Despite that minor setback, Rohan’s laugh fest deserves applause for not just its talented, and fairly non-celeb lead cast, but its extraordinary supporting cast as well.

From the MohanLal-Mammooty worshiping Malayalai hospital receptionist who rambles on in Hindi in the same twang like her mother tongue, to the blinded but hugely affectionate granny who willingly confesses to ruining her grandson’s love story, to the madly-in-love beefy Loli who mouths Cheel for chill, each character is peculiar and their quirks adeptly designed. 

While veteran Sulbha Arya plays Mandar’s grandma, Rufy Khan plays the dumb Loli with aplomb.

But, the most notable is the stout and boisterous stage-show producer Chandra, who believes he’s got the acting chomps and willingly steps into the spotlight when a role goes abandoned. 
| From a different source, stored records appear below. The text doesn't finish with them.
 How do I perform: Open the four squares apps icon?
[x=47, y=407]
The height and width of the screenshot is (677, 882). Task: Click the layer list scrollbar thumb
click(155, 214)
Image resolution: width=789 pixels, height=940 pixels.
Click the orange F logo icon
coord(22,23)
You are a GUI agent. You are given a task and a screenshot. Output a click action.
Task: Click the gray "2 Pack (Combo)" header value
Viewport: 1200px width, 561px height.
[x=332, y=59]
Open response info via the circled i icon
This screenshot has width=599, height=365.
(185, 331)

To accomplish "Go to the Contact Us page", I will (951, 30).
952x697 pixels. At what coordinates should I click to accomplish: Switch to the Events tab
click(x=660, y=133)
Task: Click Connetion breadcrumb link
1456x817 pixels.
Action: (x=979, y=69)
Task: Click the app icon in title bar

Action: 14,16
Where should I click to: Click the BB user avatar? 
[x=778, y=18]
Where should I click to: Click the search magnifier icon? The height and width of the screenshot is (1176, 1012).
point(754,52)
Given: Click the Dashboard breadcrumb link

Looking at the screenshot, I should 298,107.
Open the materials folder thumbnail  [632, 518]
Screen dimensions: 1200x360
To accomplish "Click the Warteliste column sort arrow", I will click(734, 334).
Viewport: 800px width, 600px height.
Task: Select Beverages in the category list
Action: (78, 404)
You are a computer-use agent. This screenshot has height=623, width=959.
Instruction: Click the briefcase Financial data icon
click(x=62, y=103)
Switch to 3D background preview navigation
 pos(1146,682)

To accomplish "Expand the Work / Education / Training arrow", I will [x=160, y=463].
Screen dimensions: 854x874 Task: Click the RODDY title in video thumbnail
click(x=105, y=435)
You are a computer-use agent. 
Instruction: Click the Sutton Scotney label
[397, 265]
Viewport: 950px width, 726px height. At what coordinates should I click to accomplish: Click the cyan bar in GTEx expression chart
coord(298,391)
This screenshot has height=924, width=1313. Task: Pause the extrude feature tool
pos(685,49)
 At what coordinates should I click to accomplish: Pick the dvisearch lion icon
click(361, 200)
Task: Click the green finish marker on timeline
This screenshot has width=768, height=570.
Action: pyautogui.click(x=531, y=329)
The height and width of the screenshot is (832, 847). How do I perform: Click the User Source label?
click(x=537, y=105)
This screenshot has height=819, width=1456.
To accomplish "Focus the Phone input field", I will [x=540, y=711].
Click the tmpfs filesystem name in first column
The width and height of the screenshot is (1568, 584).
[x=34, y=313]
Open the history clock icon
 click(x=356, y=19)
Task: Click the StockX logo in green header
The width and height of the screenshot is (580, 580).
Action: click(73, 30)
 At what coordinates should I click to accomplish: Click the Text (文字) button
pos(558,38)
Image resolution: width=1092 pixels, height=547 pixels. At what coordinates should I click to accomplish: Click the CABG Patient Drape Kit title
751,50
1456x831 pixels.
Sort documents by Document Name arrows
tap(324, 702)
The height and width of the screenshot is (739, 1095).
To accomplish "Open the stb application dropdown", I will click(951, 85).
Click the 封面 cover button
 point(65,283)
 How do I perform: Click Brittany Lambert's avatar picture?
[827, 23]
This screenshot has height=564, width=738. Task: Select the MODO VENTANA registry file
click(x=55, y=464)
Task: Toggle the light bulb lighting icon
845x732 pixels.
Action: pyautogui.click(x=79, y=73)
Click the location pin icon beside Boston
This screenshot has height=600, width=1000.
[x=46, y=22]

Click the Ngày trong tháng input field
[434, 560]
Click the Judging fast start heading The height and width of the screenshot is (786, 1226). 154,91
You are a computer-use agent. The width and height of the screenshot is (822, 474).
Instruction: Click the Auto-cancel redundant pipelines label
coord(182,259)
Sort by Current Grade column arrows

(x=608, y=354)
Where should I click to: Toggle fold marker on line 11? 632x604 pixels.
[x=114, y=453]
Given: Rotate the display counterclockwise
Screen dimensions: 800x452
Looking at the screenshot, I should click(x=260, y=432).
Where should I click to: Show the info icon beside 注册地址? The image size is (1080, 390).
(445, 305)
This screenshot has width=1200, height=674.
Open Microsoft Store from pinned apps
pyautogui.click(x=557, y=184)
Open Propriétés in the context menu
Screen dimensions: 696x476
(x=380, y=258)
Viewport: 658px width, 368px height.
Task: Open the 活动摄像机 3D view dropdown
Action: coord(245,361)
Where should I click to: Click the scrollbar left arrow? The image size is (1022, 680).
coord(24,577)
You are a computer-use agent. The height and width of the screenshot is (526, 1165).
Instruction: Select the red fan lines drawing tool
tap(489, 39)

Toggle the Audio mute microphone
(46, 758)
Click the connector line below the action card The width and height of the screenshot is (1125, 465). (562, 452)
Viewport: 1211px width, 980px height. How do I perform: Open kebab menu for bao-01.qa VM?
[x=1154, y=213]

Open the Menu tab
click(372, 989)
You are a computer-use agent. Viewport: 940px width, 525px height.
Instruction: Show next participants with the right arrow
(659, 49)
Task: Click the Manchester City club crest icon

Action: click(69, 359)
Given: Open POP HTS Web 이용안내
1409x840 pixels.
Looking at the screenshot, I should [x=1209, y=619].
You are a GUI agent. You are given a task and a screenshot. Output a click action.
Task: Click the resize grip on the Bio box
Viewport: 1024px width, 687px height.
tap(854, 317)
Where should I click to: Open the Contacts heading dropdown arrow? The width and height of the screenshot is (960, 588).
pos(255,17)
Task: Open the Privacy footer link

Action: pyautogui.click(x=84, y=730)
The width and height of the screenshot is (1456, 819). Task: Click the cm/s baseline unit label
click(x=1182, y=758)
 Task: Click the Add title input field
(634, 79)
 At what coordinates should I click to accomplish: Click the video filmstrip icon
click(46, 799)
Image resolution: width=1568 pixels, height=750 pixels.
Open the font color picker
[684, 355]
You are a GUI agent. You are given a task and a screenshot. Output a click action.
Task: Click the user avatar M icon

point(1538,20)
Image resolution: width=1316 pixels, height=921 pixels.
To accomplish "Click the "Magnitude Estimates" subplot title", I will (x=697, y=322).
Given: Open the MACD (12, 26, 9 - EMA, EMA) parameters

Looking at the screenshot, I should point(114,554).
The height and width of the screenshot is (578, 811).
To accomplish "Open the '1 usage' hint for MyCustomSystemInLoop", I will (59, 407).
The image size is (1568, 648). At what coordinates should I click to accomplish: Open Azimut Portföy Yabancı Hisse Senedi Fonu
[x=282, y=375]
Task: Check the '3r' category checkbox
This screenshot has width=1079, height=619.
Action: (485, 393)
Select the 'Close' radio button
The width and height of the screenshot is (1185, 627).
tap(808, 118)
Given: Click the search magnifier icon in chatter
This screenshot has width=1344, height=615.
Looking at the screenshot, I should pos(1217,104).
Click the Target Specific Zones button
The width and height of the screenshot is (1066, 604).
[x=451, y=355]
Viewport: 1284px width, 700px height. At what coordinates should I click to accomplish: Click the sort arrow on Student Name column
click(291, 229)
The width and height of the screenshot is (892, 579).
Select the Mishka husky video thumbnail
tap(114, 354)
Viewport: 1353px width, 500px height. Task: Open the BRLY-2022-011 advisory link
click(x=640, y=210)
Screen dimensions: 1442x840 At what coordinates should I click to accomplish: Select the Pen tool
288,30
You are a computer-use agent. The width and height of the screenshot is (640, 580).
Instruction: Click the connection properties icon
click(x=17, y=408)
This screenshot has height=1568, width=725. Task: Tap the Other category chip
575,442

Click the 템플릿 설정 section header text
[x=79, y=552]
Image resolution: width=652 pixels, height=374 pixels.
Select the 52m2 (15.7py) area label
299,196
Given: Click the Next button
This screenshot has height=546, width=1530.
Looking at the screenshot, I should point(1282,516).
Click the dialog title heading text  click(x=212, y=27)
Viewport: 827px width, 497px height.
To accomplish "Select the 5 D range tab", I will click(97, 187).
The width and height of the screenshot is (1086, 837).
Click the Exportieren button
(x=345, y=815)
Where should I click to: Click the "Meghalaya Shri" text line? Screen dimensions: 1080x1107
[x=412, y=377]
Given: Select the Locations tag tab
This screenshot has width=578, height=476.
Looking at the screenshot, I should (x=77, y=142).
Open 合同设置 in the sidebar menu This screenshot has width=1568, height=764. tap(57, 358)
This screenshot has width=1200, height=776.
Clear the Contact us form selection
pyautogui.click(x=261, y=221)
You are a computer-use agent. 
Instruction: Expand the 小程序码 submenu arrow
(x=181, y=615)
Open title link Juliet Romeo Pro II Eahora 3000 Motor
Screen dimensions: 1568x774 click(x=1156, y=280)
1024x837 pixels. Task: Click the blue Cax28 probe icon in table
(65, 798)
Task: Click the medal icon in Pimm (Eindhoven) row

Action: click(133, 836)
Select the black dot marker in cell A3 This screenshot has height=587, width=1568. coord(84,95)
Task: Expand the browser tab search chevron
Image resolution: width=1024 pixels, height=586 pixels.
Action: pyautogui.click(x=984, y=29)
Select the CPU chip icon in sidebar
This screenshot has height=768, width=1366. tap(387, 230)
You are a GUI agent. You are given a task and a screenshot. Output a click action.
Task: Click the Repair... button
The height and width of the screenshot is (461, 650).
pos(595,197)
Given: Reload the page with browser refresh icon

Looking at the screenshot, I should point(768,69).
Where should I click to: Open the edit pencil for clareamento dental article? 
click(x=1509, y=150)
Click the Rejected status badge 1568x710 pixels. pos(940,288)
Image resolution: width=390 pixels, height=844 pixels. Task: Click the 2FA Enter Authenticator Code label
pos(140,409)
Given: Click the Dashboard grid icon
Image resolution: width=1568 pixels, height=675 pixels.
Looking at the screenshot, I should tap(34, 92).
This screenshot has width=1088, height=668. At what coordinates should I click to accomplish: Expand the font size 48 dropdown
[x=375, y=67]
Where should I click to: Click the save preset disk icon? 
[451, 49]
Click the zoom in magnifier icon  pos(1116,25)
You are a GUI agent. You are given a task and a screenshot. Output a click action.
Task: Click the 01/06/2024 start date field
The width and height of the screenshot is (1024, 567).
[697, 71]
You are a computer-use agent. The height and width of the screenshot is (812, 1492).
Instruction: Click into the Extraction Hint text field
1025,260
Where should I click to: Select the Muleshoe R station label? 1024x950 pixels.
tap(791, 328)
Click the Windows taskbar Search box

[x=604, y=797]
Of the three ladies, Gaelyn Mendonca is the most delightful as RP’s nagging sweetheart Chitra. She’s a natural, and it’s her misguided late-night hanky-panky affair that’s fairly amusing.

Barring a funny wine-spitting scene, curly-haired Evelyn Sharma is fairly poised and barely given many scenes to cause any major distress.

However, Pooja Salvi is unable to hold her own as the female lead. She does construct an attractive Nandini with her gorgeous physicality, but her dull personality ruins the desirability quotient drastically.

Nevertheless, this movie owes much of the credit to Ayushmann Khurrana and Kunaal Roy Kapur.

Despite being just one-comedy old, both the actors show extraordinary comic timing and insight, ensuring they don’t slip into caricatures.

Ayushmann captures the dichotomy intensely, as his character battles his inner good and bad. The contrasts are evident as he portrays the nuances of the evil-man on stage, and a goody two-shoes off it. The lines, however, begin to blur when the stage lights go off and he begins to fall in love.

Kunaal moulds Mandar with affectionate charm, dressing him in eclectic-printed shirts and displaying outlandish expressions that will leave you in splits. Whether it’s silently listening to his granny confessing about how she ruined his love affair or when he miserably watches his ex-lover side-profiling another man, Kunaal nails every moment with finesse.

Chances are you’d crack up just by looking at him!

If, it’s clean, intelligent fun that you are looking for, then ‘Nautanki Saala!’ is where you need to be headed.